Millî okullar dönemi olarak adlandırılan bu dönem, Gagauz Türkçesinin öğretimi için en aydınlık dönem olmuştur. Ancak bu aydınlık dönem üç yıl sürmüş ve 1961’de Gagauz Türkçesiyle eğitime son verilerek bütünüyle Rusça eğitime geçilmiştir. Bu tarihle birlikte Gagauz Türkçesinin 27 yıl sürecek olan en karanlık dönemi başlamış ve Gagauz Türkçesi sadece ana dili dersleri içinde öğretilmeye çalışılmıştır (Güngör ve Argunşah, 1993, s. 51). Bir dilin kalıcı olmasını sağlayan iki önemli etkenden söz edebiliriz. Birincisi dilin konuşma alanıyla sınırlı kalmayıp yazılı olarak da gelişmesi, ikincisi ise yeni yetişen kuşaklara eğitim yoluyla öğretilmesi (Özkan, 2010, s. 78). Bu anlamda Gagauz Yeri Parlamentosunun 26 Ocak 1996 tarih ve 22-VIII/I sayılı kararıyla yeni bir Latin esaslı Gagauz alfabesi kullanılmaya başlanmıştır. Ancak yine de Gagauz dilinin durağanlaşması, yani bir dizi modern olguyla ilgili söz ve kavramı olmayan bir günlük konuşma dili düzeyinde kalması önemli bir sorundur (Karlsson, 2006, s. 37). Diğer taraftan Gagauz Türkçesi, bir eğitim dili değil, öğrenilen dil durumundadır.

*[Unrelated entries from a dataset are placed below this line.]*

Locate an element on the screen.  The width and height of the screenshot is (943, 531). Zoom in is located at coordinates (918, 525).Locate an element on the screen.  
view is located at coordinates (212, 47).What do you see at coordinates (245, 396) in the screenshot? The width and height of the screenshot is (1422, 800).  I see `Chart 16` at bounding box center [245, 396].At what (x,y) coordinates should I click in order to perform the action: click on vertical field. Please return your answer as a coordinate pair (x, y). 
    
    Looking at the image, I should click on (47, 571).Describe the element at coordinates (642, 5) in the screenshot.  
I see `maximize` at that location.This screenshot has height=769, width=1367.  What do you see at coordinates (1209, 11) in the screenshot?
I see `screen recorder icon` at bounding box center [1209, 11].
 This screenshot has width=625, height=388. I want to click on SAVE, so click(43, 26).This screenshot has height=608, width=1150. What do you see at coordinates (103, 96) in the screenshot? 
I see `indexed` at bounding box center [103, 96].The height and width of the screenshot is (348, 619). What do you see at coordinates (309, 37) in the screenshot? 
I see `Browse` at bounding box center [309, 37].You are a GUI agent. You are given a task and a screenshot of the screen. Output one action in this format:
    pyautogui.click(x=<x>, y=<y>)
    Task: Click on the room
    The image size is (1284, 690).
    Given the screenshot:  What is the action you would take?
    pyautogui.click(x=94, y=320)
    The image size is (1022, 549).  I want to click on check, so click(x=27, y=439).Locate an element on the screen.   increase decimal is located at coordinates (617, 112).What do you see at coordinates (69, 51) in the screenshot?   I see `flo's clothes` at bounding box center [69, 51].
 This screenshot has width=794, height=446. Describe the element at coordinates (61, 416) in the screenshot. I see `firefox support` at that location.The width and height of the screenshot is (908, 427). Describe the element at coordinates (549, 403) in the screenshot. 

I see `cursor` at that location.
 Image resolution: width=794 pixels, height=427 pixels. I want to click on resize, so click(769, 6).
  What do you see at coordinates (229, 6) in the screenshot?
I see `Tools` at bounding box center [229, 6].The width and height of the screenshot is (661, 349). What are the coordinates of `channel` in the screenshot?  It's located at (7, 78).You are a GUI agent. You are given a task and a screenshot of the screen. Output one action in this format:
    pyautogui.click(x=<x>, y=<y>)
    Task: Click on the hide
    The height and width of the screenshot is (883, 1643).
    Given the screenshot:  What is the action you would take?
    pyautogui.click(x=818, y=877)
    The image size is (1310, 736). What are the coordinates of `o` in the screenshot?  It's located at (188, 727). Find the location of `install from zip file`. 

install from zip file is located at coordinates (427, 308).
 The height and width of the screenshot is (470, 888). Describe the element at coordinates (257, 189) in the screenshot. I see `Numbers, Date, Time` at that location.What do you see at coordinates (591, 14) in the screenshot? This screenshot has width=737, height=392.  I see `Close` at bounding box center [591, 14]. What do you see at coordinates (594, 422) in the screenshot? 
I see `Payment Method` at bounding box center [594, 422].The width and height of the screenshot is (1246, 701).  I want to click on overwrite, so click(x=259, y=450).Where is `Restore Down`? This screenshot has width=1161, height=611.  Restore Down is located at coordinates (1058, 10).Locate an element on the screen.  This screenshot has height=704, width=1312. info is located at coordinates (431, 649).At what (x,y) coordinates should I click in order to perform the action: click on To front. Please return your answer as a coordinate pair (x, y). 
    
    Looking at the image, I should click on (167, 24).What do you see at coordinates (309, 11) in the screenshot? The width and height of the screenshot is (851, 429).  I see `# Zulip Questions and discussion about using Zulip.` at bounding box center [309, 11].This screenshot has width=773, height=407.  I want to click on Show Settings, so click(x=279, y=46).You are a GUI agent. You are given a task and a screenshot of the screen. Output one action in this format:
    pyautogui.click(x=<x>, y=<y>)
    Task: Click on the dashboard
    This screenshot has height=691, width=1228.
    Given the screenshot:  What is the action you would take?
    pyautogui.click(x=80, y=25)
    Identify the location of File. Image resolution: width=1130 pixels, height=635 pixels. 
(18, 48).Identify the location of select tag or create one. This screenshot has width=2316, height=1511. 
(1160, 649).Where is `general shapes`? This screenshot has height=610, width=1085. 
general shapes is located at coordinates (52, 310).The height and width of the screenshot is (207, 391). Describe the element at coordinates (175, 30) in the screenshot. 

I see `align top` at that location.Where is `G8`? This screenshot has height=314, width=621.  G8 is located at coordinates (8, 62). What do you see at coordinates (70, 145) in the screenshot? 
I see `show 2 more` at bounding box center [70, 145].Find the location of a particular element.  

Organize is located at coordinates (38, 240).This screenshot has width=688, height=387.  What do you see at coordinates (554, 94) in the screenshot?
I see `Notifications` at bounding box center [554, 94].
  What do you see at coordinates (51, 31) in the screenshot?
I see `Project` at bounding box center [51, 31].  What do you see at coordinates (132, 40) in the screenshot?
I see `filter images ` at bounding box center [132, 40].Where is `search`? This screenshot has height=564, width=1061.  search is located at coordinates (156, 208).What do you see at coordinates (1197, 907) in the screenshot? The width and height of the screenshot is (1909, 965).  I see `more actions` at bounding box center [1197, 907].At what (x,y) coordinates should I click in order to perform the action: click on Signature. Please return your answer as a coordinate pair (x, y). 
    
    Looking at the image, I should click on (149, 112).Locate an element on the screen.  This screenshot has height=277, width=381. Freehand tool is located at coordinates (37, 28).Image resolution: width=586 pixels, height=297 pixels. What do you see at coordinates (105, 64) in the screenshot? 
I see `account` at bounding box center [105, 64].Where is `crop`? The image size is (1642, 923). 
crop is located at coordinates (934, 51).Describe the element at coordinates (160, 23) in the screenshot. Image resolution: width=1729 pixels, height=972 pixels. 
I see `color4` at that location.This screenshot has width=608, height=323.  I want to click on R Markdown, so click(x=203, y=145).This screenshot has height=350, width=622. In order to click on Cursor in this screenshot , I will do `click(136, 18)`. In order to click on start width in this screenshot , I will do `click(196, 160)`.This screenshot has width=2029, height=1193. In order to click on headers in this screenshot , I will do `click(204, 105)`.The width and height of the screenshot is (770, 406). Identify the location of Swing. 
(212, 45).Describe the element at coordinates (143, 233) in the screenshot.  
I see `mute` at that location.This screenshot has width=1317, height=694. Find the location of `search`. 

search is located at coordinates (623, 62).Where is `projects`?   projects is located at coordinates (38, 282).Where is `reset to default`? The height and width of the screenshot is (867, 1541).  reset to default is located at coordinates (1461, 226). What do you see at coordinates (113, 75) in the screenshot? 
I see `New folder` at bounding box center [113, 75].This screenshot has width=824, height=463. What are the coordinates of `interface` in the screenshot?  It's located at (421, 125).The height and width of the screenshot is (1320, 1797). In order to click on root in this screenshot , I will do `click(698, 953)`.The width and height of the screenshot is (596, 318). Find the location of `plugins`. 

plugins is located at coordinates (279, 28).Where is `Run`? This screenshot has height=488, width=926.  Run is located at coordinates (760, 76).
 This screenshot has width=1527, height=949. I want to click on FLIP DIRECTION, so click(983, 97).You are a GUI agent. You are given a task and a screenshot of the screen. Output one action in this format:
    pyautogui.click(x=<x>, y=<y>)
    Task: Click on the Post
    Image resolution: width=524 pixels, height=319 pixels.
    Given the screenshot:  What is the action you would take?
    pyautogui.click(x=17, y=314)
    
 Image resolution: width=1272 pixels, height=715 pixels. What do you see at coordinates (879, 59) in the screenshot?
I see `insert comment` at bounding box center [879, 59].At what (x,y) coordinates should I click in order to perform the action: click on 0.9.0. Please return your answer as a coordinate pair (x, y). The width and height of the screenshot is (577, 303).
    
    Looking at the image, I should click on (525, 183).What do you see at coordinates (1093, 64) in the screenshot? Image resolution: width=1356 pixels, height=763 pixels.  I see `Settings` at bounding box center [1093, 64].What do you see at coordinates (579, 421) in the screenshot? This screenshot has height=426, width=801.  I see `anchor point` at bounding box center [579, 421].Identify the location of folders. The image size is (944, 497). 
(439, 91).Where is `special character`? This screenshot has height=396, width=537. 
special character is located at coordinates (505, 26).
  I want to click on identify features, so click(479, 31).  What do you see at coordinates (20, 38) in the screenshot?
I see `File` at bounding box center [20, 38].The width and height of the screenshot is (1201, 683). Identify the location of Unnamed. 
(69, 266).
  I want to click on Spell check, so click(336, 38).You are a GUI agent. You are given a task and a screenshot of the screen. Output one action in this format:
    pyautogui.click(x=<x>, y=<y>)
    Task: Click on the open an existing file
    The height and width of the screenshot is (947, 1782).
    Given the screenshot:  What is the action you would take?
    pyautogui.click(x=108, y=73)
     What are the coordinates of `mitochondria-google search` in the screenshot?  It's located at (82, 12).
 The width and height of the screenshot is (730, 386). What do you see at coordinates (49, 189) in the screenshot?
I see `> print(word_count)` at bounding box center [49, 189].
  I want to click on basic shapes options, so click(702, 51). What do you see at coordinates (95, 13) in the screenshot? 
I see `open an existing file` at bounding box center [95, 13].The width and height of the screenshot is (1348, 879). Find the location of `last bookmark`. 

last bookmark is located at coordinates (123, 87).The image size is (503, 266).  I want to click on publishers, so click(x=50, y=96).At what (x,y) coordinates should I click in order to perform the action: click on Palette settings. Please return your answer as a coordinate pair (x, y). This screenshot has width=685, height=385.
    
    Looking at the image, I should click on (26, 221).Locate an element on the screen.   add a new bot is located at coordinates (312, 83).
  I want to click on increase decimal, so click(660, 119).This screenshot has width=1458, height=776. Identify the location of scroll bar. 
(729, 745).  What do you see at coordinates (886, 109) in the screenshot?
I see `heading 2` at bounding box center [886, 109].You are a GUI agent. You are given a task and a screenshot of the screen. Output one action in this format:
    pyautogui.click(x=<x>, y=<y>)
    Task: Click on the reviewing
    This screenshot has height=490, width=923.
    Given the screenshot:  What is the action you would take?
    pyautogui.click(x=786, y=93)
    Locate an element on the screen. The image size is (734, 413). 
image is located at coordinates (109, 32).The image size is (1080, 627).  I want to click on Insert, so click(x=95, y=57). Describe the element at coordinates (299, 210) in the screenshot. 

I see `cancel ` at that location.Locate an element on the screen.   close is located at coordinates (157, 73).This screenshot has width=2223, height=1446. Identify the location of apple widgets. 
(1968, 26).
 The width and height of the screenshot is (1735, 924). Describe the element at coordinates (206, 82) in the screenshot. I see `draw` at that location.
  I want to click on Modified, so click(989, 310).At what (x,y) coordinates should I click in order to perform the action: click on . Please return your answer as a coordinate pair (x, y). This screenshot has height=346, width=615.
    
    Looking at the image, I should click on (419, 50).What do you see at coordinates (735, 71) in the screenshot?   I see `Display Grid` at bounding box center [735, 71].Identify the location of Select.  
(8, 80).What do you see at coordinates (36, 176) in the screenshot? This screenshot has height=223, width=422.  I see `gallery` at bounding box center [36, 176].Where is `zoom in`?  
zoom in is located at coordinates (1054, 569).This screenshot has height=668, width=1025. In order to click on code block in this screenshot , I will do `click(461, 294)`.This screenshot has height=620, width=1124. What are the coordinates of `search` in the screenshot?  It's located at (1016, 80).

Özerklik hareketi çerçevesinde Gagauzlarda etnik bilinç gelişmeye başlamış, bununla beraber Gagauzların, Rus ve Romenlerle arasındaki en büyük kültürel fark olan dillerini koruma isteği artmıştır. Bu noktada Gagauz Türkçesiyle yapılan yayın faaliyetleri artmış, Gagauz dili, özerk bölgede tüm öğrenciler için okul müfredatlarında yerini almış, televizyon ve radyo yayınlarına başlanmıştır. Ebeveynler Gagauz dilini aile dili olarak canlandırmışlardır (Menz, 2013, s. 153).

78

Gagauz Yeri’nde en önemli dil eğitim araçları gazete ve dergilerdir. Bunlar Gagauz Türkçesinin varlığını ispatlamanın yanında baskılarındaki haber ve makalelerle dil öğretimine katkıda bulunmuştur.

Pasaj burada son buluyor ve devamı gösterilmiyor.